___ Given entries ___

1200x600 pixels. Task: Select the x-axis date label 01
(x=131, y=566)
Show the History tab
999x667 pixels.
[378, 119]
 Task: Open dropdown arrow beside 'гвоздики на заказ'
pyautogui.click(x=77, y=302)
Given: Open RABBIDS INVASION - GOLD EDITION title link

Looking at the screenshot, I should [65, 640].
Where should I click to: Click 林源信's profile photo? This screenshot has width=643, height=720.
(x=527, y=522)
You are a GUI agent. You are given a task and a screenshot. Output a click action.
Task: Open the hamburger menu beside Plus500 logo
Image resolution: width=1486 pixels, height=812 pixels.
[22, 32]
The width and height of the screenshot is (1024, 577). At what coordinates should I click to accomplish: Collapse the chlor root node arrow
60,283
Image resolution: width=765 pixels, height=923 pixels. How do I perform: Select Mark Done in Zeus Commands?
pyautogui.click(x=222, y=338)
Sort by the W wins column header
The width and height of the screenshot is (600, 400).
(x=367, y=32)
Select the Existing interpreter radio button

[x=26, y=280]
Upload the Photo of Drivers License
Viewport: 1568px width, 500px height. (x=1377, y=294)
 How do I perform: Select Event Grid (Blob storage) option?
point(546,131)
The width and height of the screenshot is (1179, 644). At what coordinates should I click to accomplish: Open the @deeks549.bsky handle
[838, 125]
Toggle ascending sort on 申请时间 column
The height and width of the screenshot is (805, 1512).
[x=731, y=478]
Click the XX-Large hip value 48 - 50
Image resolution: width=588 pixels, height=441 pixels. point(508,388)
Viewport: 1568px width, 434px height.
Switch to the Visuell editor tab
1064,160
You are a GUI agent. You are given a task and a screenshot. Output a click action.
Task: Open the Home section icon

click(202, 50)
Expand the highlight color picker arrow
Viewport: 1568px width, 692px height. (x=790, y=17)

___

### Your instructions
Can you extract the lines that run from the one containing "Select the Existing interpreter radio button" to the one containing "point(546,131)", including both, and repeat them exactly?

### Answer to this problem
Select the Existing interpreter radio button

[x=26, y=280]
Upload the Photo of Drivers License
Viewport: 1568px width, 500px height. (x=1377, y=294)
 How do I perform: Select Event Grid (Blob storage) option?
point(546,131)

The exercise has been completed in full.